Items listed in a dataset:

■ ■ ■ ■

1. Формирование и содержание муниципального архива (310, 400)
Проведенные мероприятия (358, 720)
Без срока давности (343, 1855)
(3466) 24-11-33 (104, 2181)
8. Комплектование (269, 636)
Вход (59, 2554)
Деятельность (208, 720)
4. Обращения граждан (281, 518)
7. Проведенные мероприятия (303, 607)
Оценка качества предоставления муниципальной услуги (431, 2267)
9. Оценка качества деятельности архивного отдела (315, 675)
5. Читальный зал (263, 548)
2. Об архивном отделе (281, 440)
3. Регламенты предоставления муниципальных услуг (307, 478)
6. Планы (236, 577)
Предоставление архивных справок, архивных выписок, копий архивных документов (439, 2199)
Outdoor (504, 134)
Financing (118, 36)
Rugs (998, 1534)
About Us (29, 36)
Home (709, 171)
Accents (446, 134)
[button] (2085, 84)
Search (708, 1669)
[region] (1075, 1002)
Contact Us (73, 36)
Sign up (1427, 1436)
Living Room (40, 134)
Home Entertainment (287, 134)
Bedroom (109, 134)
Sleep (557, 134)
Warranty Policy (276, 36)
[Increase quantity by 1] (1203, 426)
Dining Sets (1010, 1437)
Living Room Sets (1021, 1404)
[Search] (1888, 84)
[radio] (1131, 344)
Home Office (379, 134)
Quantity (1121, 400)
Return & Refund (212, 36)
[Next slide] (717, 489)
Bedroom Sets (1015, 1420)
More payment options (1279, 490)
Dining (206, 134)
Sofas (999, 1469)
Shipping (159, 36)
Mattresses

■ ■ ■ ■

_Exercise objective_
Each entry needs to be copied out exactly as written.

_Solution_
1. Формирование и содержание муниципального архива (310, 400)
Проведенные мероприятия (358, 720)
Без срока давности (343, 1855)
(3466) 24-11-33 (104, 2181)
8. Комплектование (269, 636)
Вход (59, 2554)
Деятельность (208, 720)
4. Обращения граждан (281, 518)
7. Проведенные мероприятия (303, 607)
Оценка качества предоставления муниципальной услуги (431, 2267)
9. Оценка качества деятельности архивного отдела (315, 675)
5. Читальный зал (263, 548)
2. Об архивном отделе (281, 440)
3. Регламенты предоставления муниципальных услуг (307, 478)
6. Планы (236, 577)
Предоставление архивных справок, архивных выписок, копий архивных документов (439, 2199)
Outdoor (504, 134)
Financing (118, 36)
Rugs (998, 1534)
About Us (29, 36)
Home (709, 171)
Accents (446, 134)
[button] (2085, 84)
Search (708, 1669)
[region] (1075, 1002)
Contact Us (73, 36)
Sign up (1427, 1436)
Living Room (40, 134)
Home Entertainment (287, 134)
Bedroom (109, 134)
Sleep (557, 134)
Warranty Policy (276, 36)
[Increase quantity by 1] (1203, 426)
Dining Sets (1010, 1437)
Living Room Sets (1021, 1404)
[Search] (1888, 84)
[radio] (1131, 344)
Home Office (379, 134)
Quantity (1121, 400)
Return & Refund (212, 36)
[Next slide] (717, 489)
Bedroom Sets (1015, 1420)
More payment options (1279, 490)
Dining (206, 134)
Sofas (999, 1469)
Shipping (159, 36)
Mattresses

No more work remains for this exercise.